I am frustrated by media characterizations of sex between older women and underage men as relationships. You have to watch Law & Order: Special Victims Unit to find media representations of men or boys being raped. The news gives these women the People magazine treatment, and The Reader is just part of this problem. Hanna got a taste for power and abuse in the camps, and the real legacy of Nazi Germany is that if you don’t have a minority to push around, even if there is some benefit to the parasitic relationship, you will victimize those who are like you, but vulnerable. I actually know people who are the children of Nazis who became victims of incest. After WWII, neighbors became vicious to each other. I suppose that The Reader got something inadvertently right: Hanna as a symbol of an incestuous motherland that abuses her children.
The saddest part of The Reader is how both Fiennes and Winslet are frozen in the past and unable to move on. The most dynamic sequence in The Reader depicts Fiennes recording his dramatic readings and Hanna rapturously listening. Reading and listening are imbued with a sexual passion recreated by imagination that gets burst upon seeing each other after many decades.
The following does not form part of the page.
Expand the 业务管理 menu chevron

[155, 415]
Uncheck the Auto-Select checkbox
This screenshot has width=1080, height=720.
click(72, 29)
Hanna says, “That’s over then.” The Reader’s real tragedy is that they will never be as young, beautiful or even want to have sex with the other person again.
The Reader is basically appealing because of Ralph Fiennes’ voice and Winslet’s breasts. The Reader is an existential crisis about how evil can coexist with beauty. I suppose that it would have been asking too much to have The Reader be honest and have Fiennes breathlessly utter the line, “But her titties.” I think that I am the only one in the world that would not recommend The Reader. I have zero interest in reading the book.